■ Consignes de travail:
Veuillez reproduire à l'identique le passage de l'extrait sur la collocation qui commence par « La doctrine de » et se poursuit jusqu'à « de même catégorie? ».

La doctrine de la collocation peut-elle s’appliquer aux terrains grevés de M. et Mme Allison, au bénéfice de la créancière appelante et des autres créanciers de même catégorie?

 

Faits relatifs à la collocation

 

[8] En décembre 1965, Mme Allison a acheté un immeuble agricole qu’elle a enregistré à son nom. Le 8 mars 1978, elle a présenté une demande en vue de diviser ce terrain en deux parcelles, les parcelles A et B. Sa demande a été acceptée. Elle a ensuite cédé la parcelle B à son mari, M. Allison.

 

[9] Du 1er mars 1978 au mois d’avril 1994, M. et Mme Allison ont financé les parcelles divisées au moyen de sept hypothèques successives. Il s’agissait d’hypothèques communes. Un des instruments prévoyait que M. et Mme Allison grevaient ou hypothéquaient les deux parcelles et s’engageaient à rembourser au créancier hypothécaire la totalité de la dette relative aux deux parcelles. En juillet 1992, ils ont décidé de refinancer les deux parcelles en empruntant un montant de 185 000 $ à Diane Tomas, libérant ainsi les hypothèques grevant alors les deux parcelles. En contrepartie du prêt, M. et Mme Allison ont grevé ou hypothéqué les parcelles au moyen de deux instruments distincts : un de Mme Allison et un de M. Allison, tous deux au montant de 185 000 $ en faveur de Mme Tomas, à l’égard de la parcelle A et B respectivement. Le produit du prêt de 185 000 $, ainsi qu’une autre somme d’argent, a servi à rembourser en totalité les créanciers qui étaient alors détenteurs d’une charge grevant les deux parcelles. Les deux instruments constatant les hypothèques de premier rang consenties à Mme Tomas étaient datés du 21 juillet 1992. Il ont été enregistrés simultanément le 30 juillet 1992. L’instrument grevant la parcelle A a été signé par MmeAllison à titre de débitrice principale d’un montant de 185 000 $, M. Allison s’engageant à rembourser la dette en cas de défaillance de Mme Allison, tandis que l’instrument grevant la parcelle B a été signé par M. Allison à titre de débiteur principal du même montant de 185 000 $, Mme Allison se portant à son tour garante de l’emprunt.

 

[10] Par souci de compréhension, mentionnons que l’acte hypothécaire visant la parcelle A de Mme Allison contenait la clause suivante :

 

[TRADUCTION]

 

Principale hypothèque

 

LA PRÉSENTE HYPOTHÈQUE(« hypothèque principale ») est garantie par une hypothèque accessoire, datée du 21 juillet 1992, grevant les lieux [la parcelle B] (« hypothèque accessoire »). Les parties reconnaissent qu’un paiement relatif à cette hypothèque sera un paiement relatif à l’hypothèque accessoire, et qu’un paiement relatif à l’hypothèque accessoire sera assimilé à un paiement relatif à la présente hypothèque.

■ Documents fournis:
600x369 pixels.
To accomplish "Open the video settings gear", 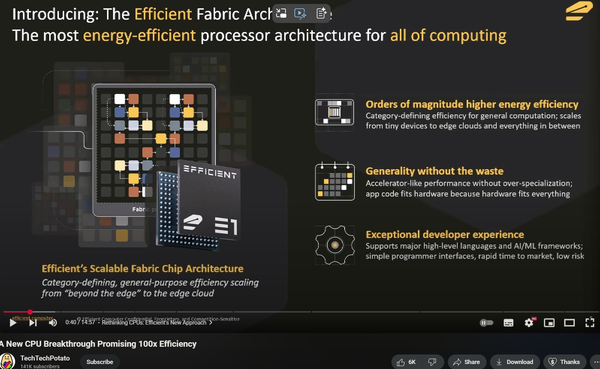I will click(x=529, y=323).
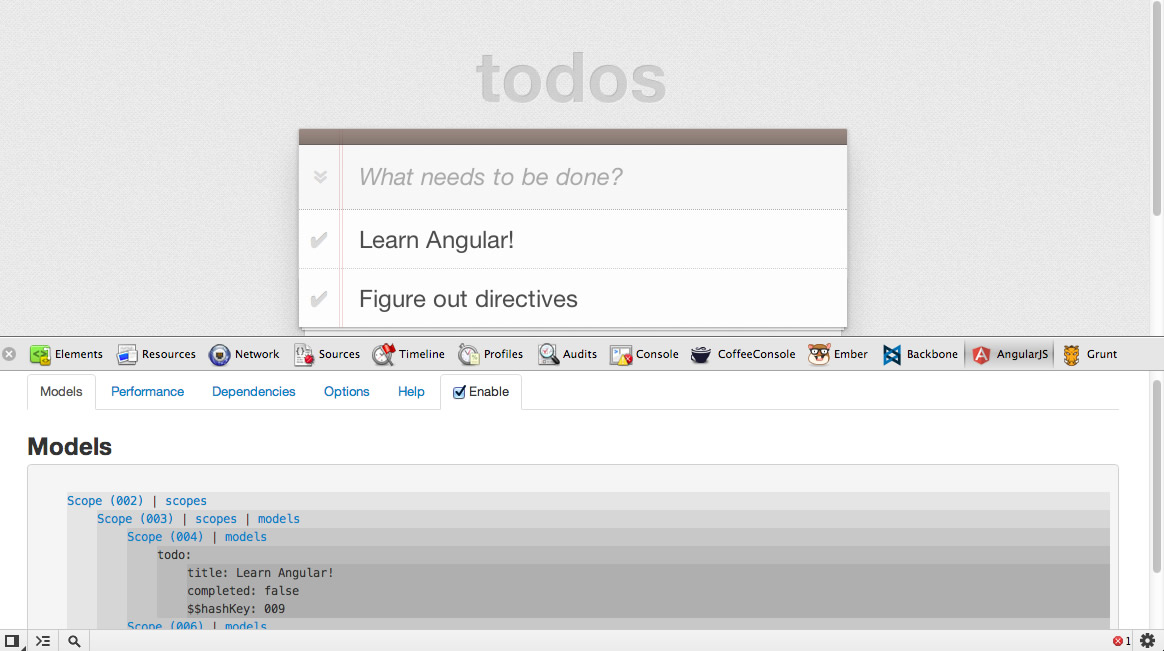Viewport: 1164px width, 651px height.
Task: Open the Grunt devtools icon
Action: tap(1072, 355)
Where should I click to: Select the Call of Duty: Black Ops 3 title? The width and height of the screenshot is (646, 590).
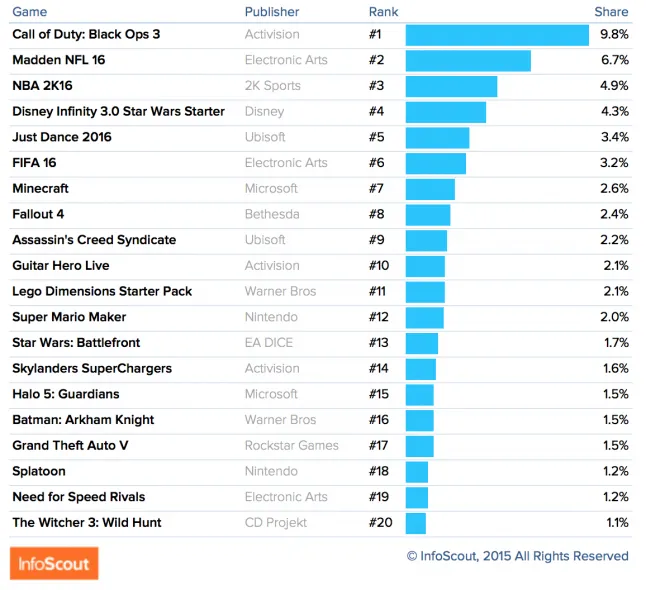pos(86,34)
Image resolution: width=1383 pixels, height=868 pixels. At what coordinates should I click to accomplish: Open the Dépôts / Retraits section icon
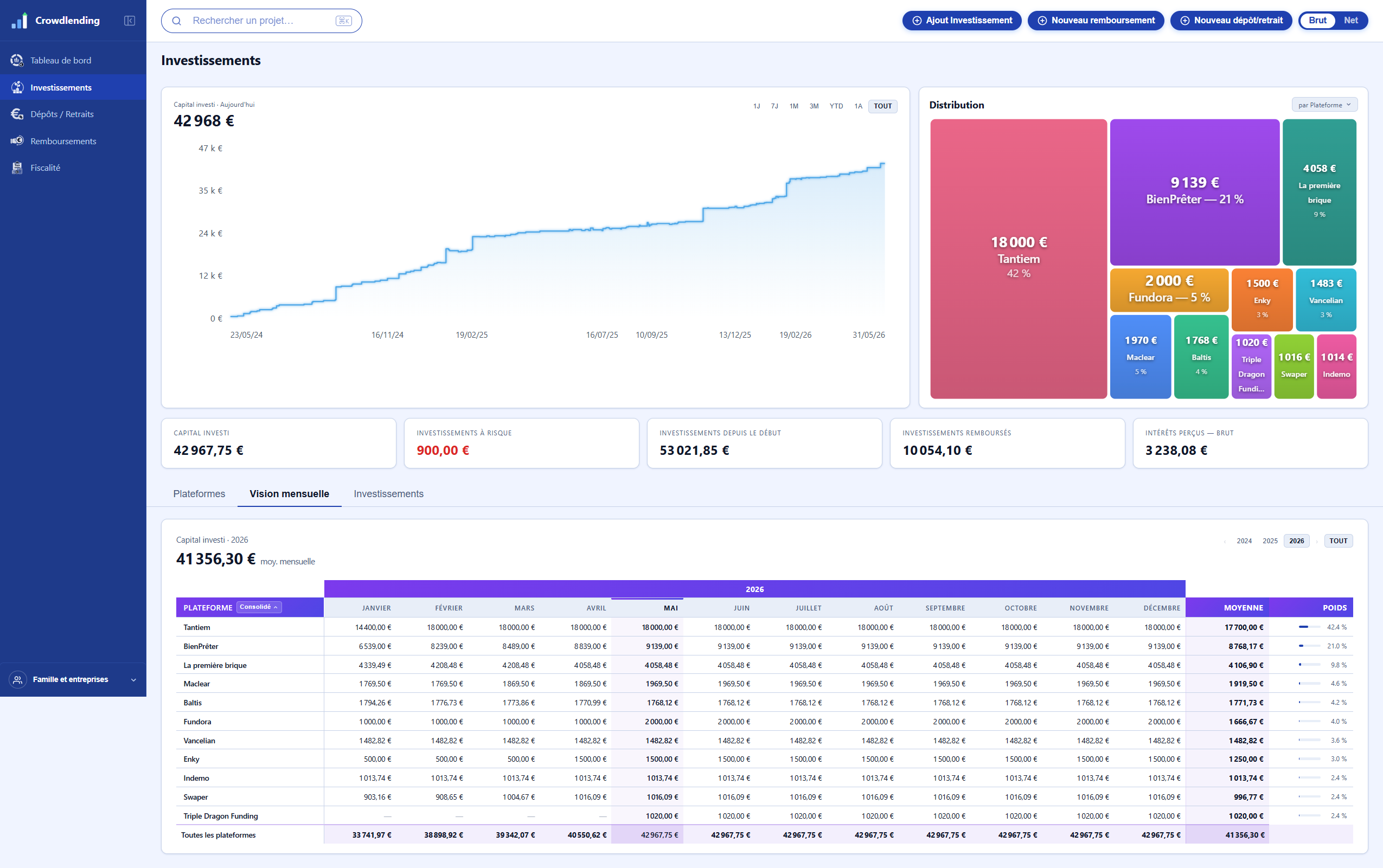pyautogui.click(x=17, y=114)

■ Réponse attendue:
La doctrine de la collocation peut-elle s’appliquer aux terrains grevés de M. et Mme Allison, au bénéfice de la créancière appelante et des autres créanciers de même catégorie?